Given entries:
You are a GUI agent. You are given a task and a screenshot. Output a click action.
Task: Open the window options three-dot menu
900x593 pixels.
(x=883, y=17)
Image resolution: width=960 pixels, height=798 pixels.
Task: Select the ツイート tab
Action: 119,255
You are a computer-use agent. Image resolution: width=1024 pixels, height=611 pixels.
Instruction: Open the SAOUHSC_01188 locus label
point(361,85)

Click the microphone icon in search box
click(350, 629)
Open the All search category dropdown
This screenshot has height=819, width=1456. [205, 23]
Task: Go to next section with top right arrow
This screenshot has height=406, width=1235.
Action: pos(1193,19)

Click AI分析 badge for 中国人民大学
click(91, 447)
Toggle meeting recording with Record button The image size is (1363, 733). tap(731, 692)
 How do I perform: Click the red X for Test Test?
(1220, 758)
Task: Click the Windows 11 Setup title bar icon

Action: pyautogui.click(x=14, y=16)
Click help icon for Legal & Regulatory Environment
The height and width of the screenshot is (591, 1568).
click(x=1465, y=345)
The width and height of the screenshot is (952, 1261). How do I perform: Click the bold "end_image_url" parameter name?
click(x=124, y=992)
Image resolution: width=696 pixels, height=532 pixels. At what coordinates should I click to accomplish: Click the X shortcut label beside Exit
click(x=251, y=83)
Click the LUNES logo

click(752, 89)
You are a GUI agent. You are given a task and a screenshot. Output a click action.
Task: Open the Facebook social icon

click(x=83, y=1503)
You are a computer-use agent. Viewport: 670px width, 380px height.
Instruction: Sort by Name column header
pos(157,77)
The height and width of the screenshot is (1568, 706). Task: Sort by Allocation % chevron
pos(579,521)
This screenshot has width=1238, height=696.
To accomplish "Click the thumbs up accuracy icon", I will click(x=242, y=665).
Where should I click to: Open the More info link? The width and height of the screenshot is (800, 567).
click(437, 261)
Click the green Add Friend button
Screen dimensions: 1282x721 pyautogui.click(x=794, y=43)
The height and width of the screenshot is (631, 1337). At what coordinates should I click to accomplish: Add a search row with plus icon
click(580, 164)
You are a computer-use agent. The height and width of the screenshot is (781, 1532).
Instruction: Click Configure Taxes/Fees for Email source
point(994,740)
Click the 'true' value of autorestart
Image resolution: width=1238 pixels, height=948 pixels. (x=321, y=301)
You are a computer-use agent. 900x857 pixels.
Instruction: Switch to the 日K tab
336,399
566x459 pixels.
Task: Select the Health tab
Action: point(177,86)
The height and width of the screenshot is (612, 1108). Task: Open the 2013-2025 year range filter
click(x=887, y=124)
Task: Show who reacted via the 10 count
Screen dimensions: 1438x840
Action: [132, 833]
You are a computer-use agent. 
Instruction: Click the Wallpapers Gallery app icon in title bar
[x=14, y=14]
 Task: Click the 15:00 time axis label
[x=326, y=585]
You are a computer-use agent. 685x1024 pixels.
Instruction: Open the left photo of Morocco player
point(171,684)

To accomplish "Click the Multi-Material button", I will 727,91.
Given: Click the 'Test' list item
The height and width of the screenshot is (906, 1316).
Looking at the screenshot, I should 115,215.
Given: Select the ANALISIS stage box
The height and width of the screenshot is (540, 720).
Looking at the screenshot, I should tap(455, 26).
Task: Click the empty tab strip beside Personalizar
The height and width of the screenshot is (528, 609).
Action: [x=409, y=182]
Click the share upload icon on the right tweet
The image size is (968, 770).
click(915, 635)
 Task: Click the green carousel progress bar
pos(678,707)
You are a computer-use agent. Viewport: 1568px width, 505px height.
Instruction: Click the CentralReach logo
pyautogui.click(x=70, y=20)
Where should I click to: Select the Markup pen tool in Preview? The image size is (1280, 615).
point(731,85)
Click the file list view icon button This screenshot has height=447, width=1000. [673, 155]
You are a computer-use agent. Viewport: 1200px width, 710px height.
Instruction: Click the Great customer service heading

What is needed: Pull from the data each line where the string "agent" turns up.

Expected output:
You are a GUI agent. You are given a task and a screenshot. Output a click action.
You are a computer-use agent. Image resolution: width=1024 pixels, height=611 pixels.
You are a GUI agent. You are given a task and a screenshot. Output a click action.
You are a computer-use agent. Viewport: 670px width, 380px height.
You are a computer-use agent. The height and width of the screenshot is (781, 1532).
You are a computer-use agent. 900x857 pixels.
You are a computer-use agent. 
You are a computer-use agent. 685x1024 pixels.
You are a computer-use agent. Viewport: 1568px width, 505px height.
You are a computer-use agent. Viewport: 1200px width, 710px height.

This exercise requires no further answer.